--- Information supplied Enclosed Below ---

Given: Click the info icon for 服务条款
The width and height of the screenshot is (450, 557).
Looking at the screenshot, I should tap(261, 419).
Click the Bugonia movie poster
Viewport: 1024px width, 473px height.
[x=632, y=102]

--- End of Enclosed Information supplied ---
--- Information supplied Enclosed Below ---

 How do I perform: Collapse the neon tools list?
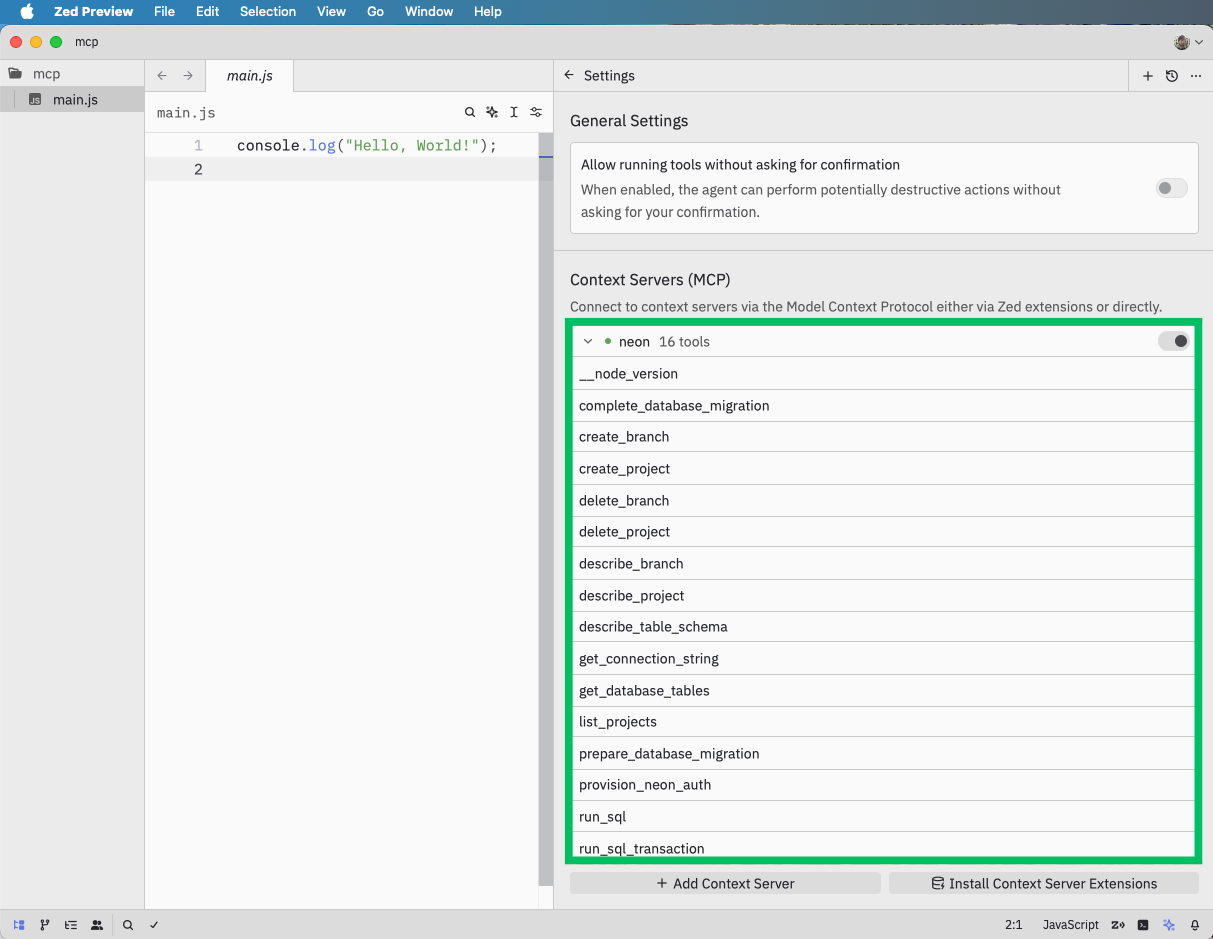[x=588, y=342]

--- End of Enclosed Information supplied ---

Task to complete - Gather up the lines containing the word "Click" from these records and copy them.

Written solution -
Given: Click the info icon for 服务条款
Click the Bugonia movie poster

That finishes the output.